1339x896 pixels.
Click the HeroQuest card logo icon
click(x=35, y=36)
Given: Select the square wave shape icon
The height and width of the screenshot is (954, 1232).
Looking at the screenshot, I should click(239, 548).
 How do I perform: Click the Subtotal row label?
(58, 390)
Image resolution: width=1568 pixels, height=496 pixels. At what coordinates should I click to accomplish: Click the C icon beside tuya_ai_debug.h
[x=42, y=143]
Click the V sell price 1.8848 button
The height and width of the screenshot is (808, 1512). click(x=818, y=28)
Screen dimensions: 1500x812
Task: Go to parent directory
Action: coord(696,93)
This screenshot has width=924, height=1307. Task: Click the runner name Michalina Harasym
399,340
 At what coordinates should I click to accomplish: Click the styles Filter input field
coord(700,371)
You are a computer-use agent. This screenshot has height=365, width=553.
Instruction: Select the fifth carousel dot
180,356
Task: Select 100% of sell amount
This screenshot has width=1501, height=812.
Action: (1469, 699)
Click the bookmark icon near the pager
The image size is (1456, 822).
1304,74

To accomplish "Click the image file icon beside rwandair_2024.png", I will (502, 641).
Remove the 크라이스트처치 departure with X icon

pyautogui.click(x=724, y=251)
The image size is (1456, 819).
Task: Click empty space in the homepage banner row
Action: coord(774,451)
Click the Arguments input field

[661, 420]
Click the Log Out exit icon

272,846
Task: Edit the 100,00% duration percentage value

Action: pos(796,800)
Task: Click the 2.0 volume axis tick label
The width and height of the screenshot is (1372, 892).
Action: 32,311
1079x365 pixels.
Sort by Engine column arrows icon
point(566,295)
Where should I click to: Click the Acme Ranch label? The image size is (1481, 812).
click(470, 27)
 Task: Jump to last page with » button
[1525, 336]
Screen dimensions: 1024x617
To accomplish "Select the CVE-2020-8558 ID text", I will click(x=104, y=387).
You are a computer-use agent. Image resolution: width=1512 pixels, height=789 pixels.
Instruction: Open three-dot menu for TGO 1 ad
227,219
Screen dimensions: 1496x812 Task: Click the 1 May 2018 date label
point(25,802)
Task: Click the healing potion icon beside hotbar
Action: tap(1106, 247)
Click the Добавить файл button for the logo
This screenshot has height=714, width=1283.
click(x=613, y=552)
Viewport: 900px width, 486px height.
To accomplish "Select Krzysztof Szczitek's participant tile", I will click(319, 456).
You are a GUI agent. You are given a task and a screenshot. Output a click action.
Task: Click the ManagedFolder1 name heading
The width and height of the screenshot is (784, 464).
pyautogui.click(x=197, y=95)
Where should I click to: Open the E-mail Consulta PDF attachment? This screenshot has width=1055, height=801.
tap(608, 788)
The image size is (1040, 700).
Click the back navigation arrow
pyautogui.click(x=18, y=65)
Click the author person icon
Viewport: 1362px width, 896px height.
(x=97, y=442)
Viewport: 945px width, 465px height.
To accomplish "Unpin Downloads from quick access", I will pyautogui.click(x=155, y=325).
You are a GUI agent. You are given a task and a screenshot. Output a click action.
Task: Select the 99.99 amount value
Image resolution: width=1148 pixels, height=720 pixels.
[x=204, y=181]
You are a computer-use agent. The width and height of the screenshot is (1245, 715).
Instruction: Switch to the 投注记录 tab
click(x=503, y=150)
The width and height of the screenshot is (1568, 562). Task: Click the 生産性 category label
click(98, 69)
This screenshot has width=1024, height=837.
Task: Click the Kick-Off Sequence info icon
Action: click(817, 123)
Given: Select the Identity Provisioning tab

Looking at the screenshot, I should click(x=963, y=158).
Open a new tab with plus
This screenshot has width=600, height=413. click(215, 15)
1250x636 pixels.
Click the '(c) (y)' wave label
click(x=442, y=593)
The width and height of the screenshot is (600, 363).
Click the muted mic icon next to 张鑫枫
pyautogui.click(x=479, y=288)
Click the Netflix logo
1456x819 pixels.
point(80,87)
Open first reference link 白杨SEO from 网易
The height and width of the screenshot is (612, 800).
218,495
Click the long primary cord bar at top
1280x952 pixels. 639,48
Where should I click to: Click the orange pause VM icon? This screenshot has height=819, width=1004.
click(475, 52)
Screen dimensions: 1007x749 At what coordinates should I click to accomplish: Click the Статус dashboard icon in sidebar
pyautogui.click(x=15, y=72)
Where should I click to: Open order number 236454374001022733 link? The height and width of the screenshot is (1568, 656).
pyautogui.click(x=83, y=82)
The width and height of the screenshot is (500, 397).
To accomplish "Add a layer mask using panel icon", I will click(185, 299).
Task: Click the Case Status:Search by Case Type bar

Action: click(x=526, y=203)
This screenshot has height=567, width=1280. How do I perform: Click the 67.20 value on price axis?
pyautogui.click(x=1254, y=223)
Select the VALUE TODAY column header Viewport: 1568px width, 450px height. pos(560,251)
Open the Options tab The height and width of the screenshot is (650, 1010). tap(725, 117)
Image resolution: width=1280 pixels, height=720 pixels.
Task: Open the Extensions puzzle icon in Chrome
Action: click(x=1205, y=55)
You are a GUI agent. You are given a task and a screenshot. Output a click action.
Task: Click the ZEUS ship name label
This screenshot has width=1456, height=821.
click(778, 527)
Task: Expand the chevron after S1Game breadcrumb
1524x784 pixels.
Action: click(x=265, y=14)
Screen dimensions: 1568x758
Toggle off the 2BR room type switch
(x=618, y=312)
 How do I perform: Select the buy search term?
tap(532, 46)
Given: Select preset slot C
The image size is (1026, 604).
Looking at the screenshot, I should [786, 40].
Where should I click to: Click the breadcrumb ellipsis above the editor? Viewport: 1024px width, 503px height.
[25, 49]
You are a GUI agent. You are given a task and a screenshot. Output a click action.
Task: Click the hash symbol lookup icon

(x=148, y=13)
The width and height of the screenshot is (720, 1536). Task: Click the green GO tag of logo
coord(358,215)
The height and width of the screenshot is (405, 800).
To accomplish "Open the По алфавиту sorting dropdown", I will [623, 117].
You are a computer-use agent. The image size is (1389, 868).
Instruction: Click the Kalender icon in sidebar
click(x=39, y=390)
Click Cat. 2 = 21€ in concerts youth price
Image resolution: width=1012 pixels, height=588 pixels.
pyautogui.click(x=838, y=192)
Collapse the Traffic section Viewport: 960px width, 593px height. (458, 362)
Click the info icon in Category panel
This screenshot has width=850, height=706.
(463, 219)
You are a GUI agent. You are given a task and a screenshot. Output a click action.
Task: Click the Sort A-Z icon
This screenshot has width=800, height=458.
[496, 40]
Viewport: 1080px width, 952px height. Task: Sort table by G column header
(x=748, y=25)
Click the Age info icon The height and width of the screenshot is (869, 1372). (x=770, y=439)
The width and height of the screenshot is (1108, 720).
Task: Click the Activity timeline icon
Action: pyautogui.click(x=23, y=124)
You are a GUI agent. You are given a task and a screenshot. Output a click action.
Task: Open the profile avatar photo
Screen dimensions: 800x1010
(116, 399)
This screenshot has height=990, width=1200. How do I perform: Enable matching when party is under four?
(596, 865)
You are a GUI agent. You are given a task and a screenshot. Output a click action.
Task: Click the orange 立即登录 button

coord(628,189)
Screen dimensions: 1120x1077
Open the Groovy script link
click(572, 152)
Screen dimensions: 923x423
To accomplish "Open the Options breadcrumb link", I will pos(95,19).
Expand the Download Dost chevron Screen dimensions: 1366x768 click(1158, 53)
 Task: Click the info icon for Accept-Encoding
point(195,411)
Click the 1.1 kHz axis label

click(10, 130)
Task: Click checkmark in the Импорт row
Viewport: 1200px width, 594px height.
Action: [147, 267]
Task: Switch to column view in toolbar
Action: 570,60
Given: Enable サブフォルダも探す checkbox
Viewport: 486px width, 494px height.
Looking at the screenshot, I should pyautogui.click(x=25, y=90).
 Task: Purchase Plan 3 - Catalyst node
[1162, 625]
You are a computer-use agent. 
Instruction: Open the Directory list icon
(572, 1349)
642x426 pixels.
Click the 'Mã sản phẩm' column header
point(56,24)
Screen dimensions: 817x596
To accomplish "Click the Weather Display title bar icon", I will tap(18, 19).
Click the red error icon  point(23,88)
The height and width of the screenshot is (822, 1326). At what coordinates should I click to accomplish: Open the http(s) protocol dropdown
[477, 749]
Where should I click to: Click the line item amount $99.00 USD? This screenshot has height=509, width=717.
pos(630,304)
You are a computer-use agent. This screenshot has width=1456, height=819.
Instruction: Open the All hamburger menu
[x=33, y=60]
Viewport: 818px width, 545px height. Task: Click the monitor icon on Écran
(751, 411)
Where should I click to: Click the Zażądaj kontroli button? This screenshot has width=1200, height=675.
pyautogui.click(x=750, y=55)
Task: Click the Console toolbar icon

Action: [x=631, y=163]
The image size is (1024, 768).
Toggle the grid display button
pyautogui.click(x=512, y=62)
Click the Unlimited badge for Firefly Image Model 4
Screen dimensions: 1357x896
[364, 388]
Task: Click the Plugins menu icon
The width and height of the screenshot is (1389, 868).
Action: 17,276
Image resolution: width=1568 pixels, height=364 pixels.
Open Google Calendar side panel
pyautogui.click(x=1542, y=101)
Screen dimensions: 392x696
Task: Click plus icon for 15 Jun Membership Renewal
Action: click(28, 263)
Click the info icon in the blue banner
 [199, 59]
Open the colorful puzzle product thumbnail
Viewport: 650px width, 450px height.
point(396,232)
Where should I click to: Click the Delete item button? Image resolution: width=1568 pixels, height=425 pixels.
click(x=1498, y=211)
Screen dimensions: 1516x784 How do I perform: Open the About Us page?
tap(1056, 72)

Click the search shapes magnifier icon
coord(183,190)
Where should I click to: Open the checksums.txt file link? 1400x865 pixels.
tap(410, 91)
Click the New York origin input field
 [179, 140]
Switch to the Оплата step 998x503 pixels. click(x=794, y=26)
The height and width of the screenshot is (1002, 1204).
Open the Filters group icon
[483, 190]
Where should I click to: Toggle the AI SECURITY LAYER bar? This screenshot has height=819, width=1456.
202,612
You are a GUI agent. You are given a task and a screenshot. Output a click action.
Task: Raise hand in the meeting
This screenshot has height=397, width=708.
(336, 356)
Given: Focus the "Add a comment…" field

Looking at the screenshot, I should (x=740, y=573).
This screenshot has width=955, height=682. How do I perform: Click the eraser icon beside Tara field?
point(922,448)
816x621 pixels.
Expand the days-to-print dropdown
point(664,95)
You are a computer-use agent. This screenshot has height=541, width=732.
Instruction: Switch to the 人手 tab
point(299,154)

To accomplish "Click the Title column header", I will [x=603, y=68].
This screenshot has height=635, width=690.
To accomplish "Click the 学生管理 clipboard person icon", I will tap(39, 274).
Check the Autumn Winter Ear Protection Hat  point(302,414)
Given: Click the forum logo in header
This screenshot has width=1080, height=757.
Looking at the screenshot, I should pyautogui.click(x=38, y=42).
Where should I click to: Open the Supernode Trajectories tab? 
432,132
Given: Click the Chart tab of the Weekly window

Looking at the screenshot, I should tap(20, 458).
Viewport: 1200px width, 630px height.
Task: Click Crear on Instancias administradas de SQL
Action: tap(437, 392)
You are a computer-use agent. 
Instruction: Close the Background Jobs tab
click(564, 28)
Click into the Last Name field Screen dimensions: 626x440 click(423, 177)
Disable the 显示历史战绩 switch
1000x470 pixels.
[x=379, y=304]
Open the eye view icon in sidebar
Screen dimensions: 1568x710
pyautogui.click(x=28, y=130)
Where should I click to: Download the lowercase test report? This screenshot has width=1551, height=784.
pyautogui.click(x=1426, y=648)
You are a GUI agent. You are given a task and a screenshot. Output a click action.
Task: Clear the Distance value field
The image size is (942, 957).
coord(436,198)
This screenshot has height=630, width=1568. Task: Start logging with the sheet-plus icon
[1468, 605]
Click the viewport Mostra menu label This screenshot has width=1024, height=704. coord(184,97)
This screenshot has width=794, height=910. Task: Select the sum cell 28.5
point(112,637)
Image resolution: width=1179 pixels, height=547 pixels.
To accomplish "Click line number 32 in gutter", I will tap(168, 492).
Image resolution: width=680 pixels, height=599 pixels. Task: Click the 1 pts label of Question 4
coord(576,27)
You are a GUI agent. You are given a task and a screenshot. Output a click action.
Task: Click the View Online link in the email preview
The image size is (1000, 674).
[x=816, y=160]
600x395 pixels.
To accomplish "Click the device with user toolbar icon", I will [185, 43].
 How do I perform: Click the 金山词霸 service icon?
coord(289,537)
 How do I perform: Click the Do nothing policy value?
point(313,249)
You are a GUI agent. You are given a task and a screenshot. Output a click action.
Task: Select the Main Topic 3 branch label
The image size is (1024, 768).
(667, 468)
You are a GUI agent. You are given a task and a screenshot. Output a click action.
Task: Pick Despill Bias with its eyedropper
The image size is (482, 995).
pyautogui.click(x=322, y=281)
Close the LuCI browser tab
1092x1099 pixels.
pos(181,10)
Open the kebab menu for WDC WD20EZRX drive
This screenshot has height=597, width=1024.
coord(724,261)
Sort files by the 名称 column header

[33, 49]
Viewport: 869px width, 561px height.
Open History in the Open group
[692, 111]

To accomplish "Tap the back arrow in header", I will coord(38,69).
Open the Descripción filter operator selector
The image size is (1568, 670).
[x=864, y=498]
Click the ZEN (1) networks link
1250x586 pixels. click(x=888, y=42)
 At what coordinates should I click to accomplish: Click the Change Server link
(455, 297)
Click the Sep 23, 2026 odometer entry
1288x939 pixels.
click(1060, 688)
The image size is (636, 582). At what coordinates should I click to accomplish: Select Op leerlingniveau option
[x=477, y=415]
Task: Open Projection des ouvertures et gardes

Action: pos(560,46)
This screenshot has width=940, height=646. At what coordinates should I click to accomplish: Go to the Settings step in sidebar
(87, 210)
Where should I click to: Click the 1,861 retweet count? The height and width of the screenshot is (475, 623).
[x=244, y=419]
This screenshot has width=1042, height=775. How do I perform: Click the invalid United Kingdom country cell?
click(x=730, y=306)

================================

• [REQUEST]:
Collect each line of the items above that contains the string "Options" and copy it out in full.

• [SOLUTION FOR THIS TASK]:
Open the Options tab The height and width of the screenshot is (650, 1010). tap(725, 117)
To accomplish "Open the Options breadcrumb link", I will pos(95,19).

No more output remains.